_Extracto proporcionado_:
○ ○ ○

Y, sin embargo, de eso se trata. Eso lleva implícito, al menos, el personalismo del término felipista con que se le acusa. Porque si toda la culpa la tiene el felipismo, es decir, el abuso de poder de Felipe González, ¿qué hay que pensar de los militantes y de los electores? La intención parece clara. Se trata de presumirles inocentes para que no hayan de sentir escrúpulos en retirarle su confianza y darla a otros.

Trabajo les va a costar, sin embargo, en el caso de que la suposición sea cierta. Trabajo van a tener para conseguirlo incluso los que piden menos esfuerzo, porque proponen únicamente cambiar la posición sin salirse del PSOE, sólo corriéndose un poco hacia la izquierda. Y más difícil todavía, más trabajo, si lo que han de hacer es abandonar sus filas, no para marcharse a casa, sino para formar en otras menos próximas al poder real, al que se toca y desde el que se ejerce. Trabajo va a costar incluso convencer a los electores, que no están ligados por ninguna disciplina, pero tampoco por otras aspiraciones que las de evitar males mayores. Porque ni la creación de 800.000 nuevos puestos de trabajo ni la posible salida de la OTAN eran los argumentos de fuerza por los cuales el PSOE ganó 10,5 millones de votos. El gran argumento consistió precisamente en el que asemeja el felipismo al franquismo, o sea, el de alejar la involución, representada no sólo por Fraga, cuyo pasado es imposible olvidar por mucho que se silencie, sino también por sus ostensibles partidarios, cuyos pasados también cuentan. Y sus representantes parlamentarios. Todos son testigos muy próximos, por los que se conoce mejor qué clase de democracia practicarían si alcanzaran la mayoría.

○ ○ ○

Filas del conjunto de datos
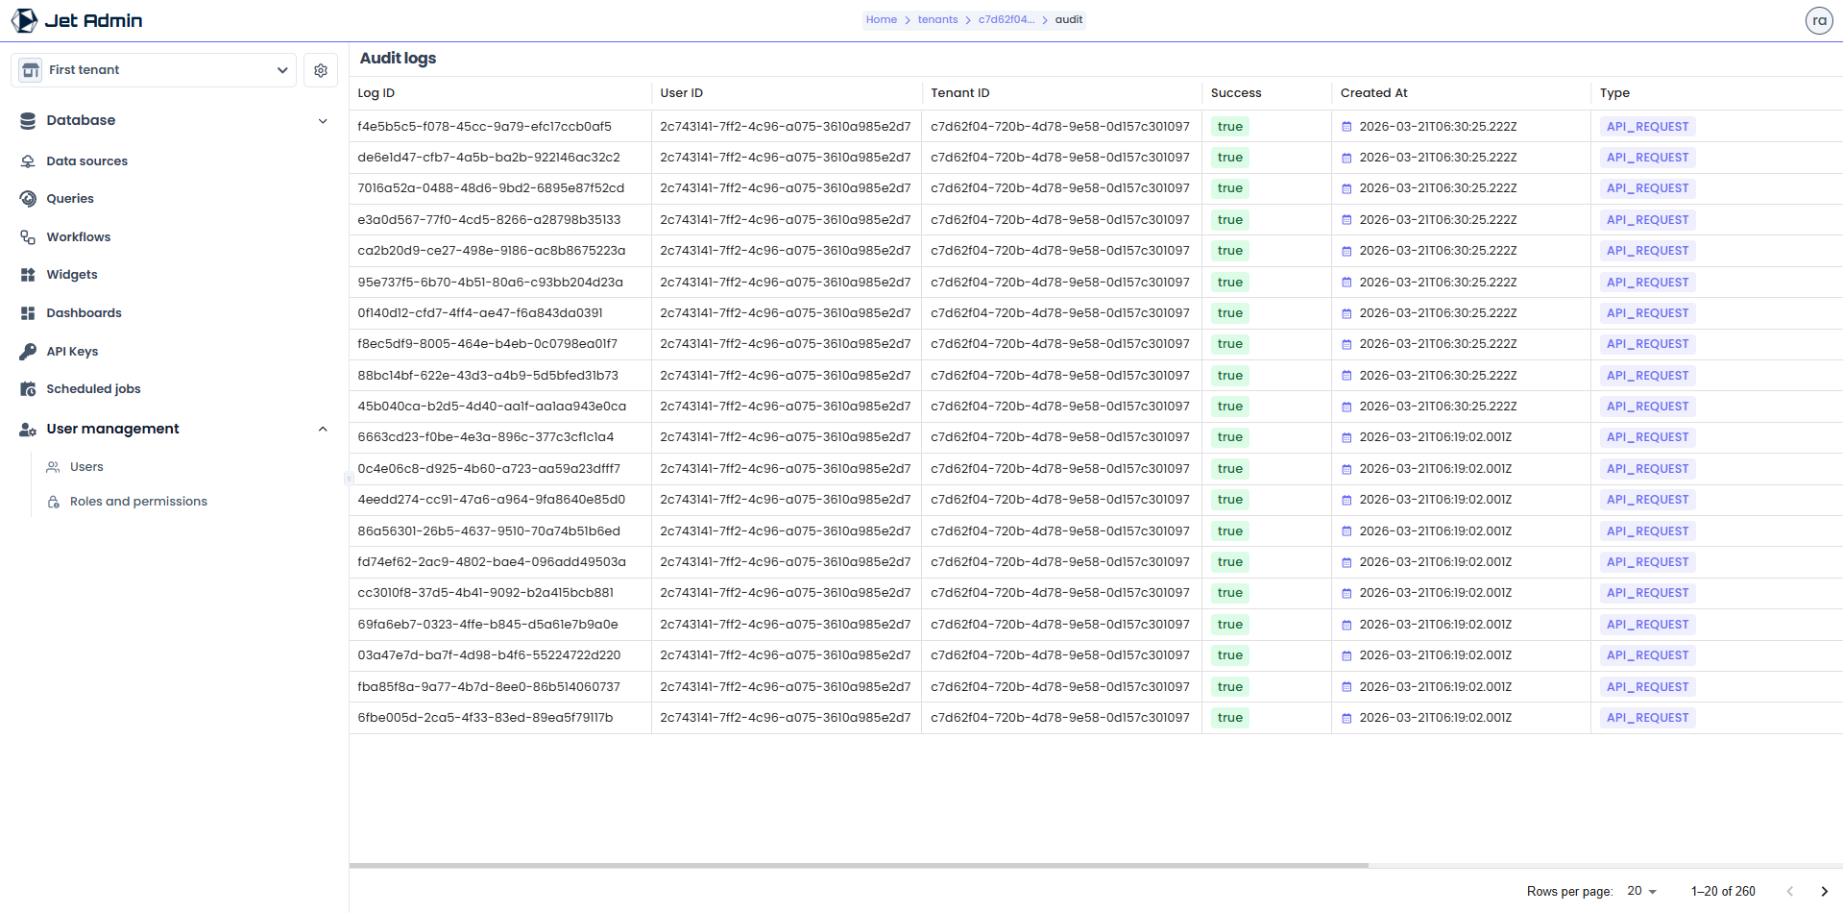The width and height of the screenshot is (1843, 913).
Task: Open Scheduled jobs via its clock icon
Action: pyautogui.click(x=26, y=388)
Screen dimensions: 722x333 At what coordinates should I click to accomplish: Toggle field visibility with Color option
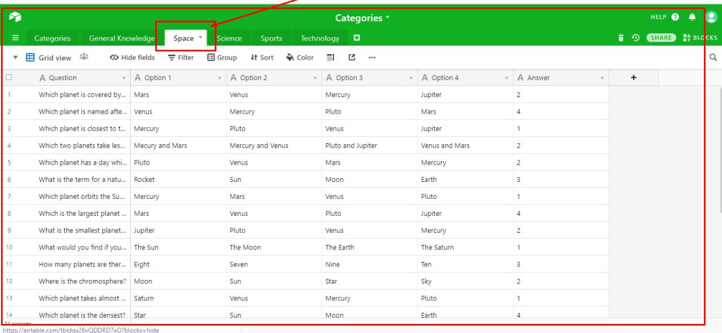(x=300, y=57)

○ ○ ○

_Tus tareas_:
**a.** Responde estas preguntas sobre el fragmento acerca del felipismo:
(i) ¿Cómo se define el felipismo en el texto?
(ii) ¿Cuántos nuevos puestos de trabajo se mencionan?
(iii) ¿Cuántos votos ganó el PSOE?
**b.** Filtra los registros y copia cada línea que contenga la palabra "click".

_Soluciones por tarea_:
**a.**
(i) Como el abuso de poder de Felipe González.
(ii) 800.000.
(iii) 10,5 millones.

**b.**
Action: pyautogui.click(x=26, y=388)
Screen dimensions: 722x333 At what coordinates should I click to accomplish: Toggle field visibility with Color option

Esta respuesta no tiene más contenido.